Gather all lines in the data that hold the string "screenshot".

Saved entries
= Beginning of Section =
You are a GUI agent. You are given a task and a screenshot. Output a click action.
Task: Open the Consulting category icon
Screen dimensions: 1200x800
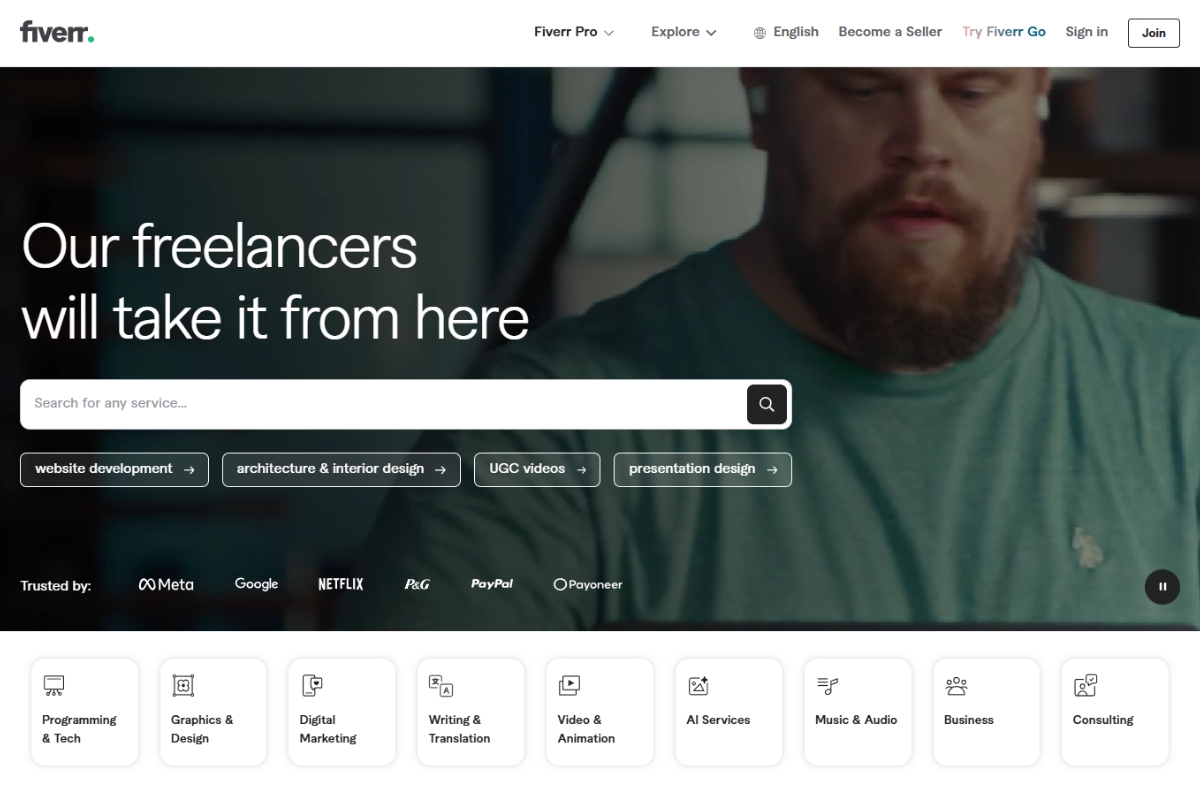pos(1084,685)
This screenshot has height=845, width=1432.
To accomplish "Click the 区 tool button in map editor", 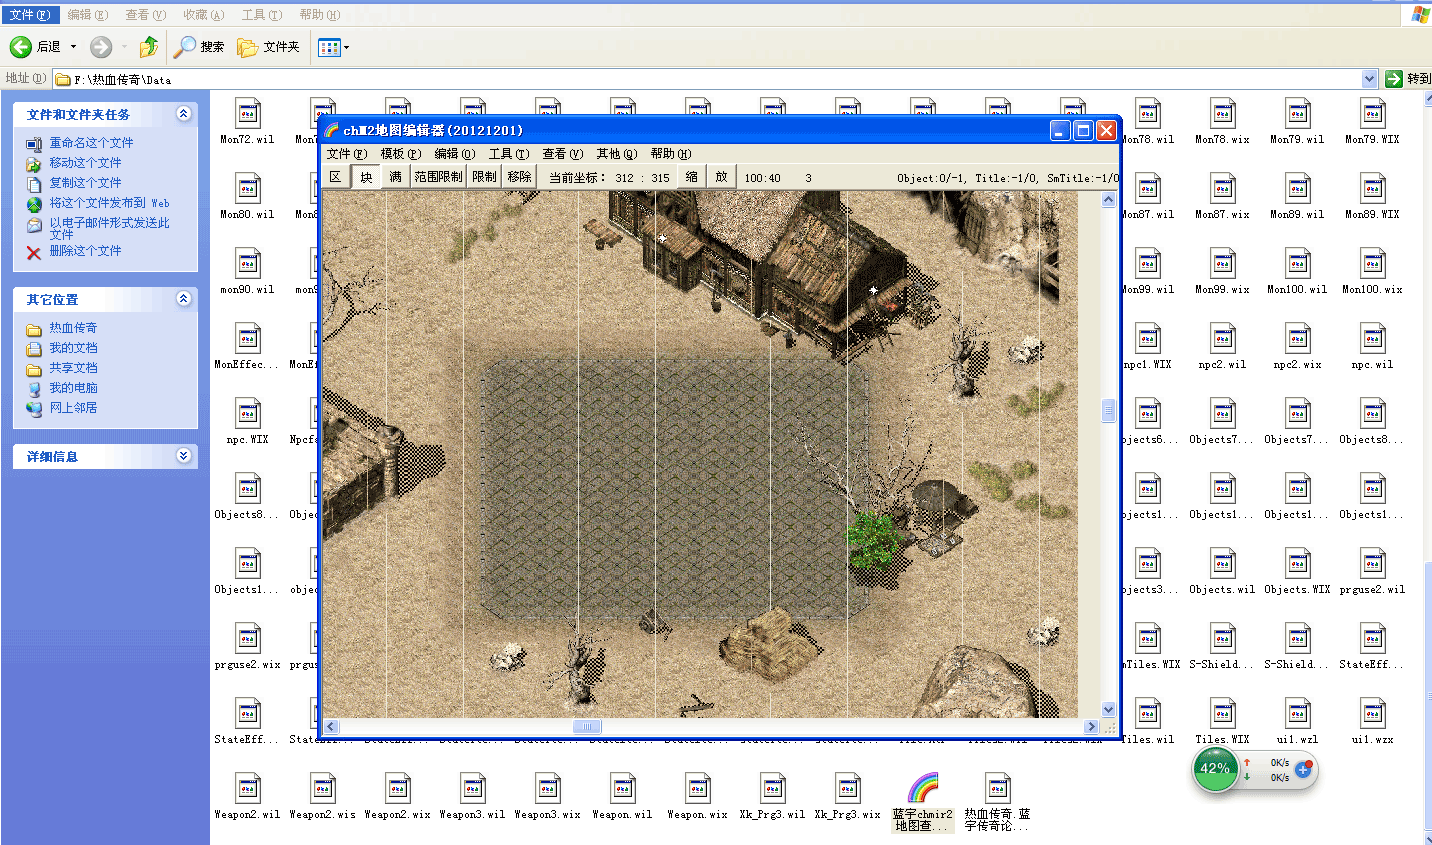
= End of Section =
■ Expected answer
You are a GUI agent. You are given a task and a screenshot. Output a click action.
This screenshot has height=845, width=1432.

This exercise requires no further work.